* [Work to do]
Can you rewrite the material with every "Screen dimensions" changed to "Screen size" and nothing else altered?

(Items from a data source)
>> Start

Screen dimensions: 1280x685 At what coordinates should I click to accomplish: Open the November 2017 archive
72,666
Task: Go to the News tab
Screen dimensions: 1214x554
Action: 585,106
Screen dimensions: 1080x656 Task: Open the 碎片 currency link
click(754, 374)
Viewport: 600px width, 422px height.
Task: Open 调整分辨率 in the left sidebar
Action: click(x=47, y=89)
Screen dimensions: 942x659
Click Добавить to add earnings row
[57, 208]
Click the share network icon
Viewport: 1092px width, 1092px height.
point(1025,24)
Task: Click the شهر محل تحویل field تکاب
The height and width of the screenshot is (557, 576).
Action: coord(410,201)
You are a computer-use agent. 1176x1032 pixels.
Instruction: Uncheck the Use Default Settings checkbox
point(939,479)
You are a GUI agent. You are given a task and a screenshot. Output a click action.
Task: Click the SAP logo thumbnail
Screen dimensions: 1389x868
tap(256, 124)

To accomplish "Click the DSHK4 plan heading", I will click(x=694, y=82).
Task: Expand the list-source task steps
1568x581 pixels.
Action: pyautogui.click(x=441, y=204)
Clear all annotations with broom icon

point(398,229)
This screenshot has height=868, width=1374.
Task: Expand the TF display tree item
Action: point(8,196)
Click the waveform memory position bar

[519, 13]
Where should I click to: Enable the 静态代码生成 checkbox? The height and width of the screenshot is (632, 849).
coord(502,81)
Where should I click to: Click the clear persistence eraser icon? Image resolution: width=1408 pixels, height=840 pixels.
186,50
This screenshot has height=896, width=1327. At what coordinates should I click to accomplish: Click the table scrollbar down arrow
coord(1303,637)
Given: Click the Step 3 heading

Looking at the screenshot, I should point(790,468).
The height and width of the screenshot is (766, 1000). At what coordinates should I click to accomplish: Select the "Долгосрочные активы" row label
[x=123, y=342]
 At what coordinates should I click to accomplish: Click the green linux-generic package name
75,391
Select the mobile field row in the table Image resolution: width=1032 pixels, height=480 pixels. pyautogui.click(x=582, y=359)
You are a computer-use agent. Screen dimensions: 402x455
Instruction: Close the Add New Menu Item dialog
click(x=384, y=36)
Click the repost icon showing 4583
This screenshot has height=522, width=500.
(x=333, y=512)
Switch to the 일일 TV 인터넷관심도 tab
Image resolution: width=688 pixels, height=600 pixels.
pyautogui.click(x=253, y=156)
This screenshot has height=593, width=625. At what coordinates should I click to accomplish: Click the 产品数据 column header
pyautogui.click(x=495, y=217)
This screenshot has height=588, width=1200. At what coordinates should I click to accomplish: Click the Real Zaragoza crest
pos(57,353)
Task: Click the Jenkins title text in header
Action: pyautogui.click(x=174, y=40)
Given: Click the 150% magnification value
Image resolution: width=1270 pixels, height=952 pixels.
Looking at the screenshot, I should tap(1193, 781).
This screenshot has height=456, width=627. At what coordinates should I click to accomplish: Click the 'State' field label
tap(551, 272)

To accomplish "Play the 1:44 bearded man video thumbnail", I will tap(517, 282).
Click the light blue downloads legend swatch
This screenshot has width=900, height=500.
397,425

>> End

* [Response to this exercise]
Screen size: 1280x685 At what coordinates should I click to accomplish: Open the November 2017 archive
72,666
Task: Go to the News tab
Screen size: 1214x554
Action: 585,106
Screen size: 1080x656 Task: Open the 碎片 currency link
click(754, 374)
Viewport: 600px width, 422px height.
Task: Open 调整分辨率 in the left sidebar
Action: click(x=47, y=89)
Screen size: 942x659
Click Добавить to add earnings row
[57, 208]
Click the share network icon
Viewport: 1092px width, 1092px height.
point(1025,24)
Task: Click the شهر محل تحویل field تکاب
The height and width of the screenshot is (557, 576).
Action: coord(410,201)
You are a computer-use agent. 1176x1032 pixels.
Instruction: Uncheck the Use Default Settings checkbox
point(939,479)
You are a GUI agent. You are given a task and a screenshot. Output a click action.
Task: Click the SAP logo thumbnail
Screen size: 1389x868
tap(256, 124)

To accomplish "Click the DSHK4 plan heading", I will click(x=694, y=82).
Task: Expand the list-source task steps
1568x581 pixels.
Action: pyautogui.click(x=441, y=204)
Clear all annotations with broom icon

point(398,229)
This screenshot has height=868, width=1374.
Task: Expand the TF display tree item
Action: point(8,196)
Click the waveform memory position bar

[519, 13]
Where should I click to: Enable the 静态代码生成 checkbox? The height and width of the screenshot is (632, 849).
coord(502,81)
Where should I click to: Click the clear persistence eraser icon? Image resolution: width=1408 pixels, height=840 pixels.
186,50
This screenshot has height=896, width=1327. At what coordinates should I click to accomplish: Click the table scrollbar down arrow
coord(1303,637)
Given: Click the Step 3 heading

Looking at the screenshot, I should point(790,468).
The height and width of the screenshot is (766, 1000). At what coordinates should I click to accomplish: Select the "Долгосрочные активы" row label
[x=123, y=342]
 At what coordinates should I click to accomplish: Click the green linux-generic package name
75,391
Select the mobile field row in the table Image resolution: width=1032 pixels, height=480 pixels. pyautogui.click(x=582, y=359)
You are a computer-use agent. Screen size: 402x455
Instruction: Close the Add New Menu Item dialog
click(x=384, y=36)
Click the repost icon showing 4583
This screenshot has height=522, width=500.
(x=333, y=512)
Switch to the 일일 TV 인터넷관심도 tab
Image resolution: width=688 pixels, height=600 pixels.
pyautogui.click(x=253, y=156)
This screenshot has height=593, width=625. At what coordinates should I click to accomplish: Click the 产品数据 column header
pyautogui.click(x=495, y=217)
This screenshot has height=588, width=1200. At what coordinates should I click to accomplish: Click the Real Zaragoza crest
pos(57,353)
Task: Click the Jenkins title text in header
Action: pyautogui.click(x=174, y=40)
Given: Click the 150% magnification value
Image resolution: width=1270 pixels, height=952 pixels.
Looking at the screenshot, I should tap(1193, 781).
This screenshot has height=456, width=627. At what coordinates should I click to accomplish: Click the 'State' field label
tap(551, 272)

To accomplish "Play the 1:44 bearded man video thumbnail", I will tap(517, 282).
Click the light blue downloads legend swatch
This screenshot has width=900, height=500.
397,425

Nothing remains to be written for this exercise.